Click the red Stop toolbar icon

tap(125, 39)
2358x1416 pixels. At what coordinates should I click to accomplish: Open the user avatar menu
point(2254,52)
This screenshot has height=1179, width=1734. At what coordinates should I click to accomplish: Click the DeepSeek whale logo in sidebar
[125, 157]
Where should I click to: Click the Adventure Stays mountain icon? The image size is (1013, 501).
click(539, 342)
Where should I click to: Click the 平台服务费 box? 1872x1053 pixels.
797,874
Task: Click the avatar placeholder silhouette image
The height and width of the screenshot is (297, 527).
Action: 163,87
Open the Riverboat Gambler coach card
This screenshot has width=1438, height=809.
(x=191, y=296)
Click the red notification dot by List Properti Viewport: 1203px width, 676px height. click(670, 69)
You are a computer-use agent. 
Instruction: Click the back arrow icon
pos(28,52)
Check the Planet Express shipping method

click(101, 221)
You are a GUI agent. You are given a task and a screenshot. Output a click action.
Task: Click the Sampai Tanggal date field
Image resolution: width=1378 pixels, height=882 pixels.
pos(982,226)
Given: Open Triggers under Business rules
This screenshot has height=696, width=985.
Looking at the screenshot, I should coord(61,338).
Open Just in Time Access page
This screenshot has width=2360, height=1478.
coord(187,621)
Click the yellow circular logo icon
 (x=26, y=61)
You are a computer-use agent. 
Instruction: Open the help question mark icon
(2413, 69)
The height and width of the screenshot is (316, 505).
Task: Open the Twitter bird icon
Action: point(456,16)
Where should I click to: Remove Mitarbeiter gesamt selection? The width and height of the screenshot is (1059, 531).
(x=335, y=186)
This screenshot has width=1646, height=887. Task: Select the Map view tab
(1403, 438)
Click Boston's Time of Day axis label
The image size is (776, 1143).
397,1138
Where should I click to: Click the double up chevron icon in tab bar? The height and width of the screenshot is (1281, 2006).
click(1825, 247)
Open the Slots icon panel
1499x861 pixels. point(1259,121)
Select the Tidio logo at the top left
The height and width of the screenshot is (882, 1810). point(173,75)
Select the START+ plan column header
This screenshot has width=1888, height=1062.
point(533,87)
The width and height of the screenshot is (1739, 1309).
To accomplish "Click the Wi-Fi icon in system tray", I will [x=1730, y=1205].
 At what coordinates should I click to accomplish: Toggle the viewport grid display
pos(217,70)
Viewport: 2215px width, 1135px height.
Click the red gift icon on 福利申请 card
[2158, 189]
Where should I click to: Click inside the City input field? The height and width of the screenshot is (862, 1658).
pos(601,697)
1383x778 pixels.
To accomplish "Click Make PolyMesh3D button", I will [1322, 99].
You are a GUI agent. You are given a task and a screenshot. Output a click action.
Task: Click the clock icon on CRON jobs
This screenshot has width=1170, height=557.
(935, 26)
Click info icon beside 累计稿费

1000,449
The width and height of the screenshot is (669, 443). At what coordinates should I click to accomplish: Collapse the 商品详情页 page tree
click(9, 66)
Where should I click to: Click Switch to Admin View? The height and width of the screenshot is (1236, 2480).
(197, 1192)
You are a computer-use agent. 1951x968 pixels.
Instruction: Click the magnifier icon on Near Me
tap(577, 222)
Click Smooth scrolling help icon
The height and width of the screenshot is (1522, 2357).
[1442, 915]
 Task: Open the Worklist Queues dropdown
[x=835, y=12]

ACTIVITY
Copy range, inclusive: the line holding "Select the START+ plan column header" to the line holding "1383x778 pixels.". Reproduce exactly those lines of the records above and no others.

RESPONSE
Select the START+ plan column header
This screenshot has width=1888, height=1062.
point(533,87)
The width and height of the screenshot is (1739, 1309).
To accomplish "Click the Wi-Fi icon in system tray", I will [x=1730, y=1205].
 At what coordinates should I click to accomplish: Toggle the viewport grid display
pos(217,70)
Viewport: 2215px width, 1135px height.
Click the red gift icon on 福利申请 card
[2158, 189]
Where should I click to: Click inside the City input field? The height and width of the screenshot is (862, 1658).
pos(601,697)
1383x778 pixels.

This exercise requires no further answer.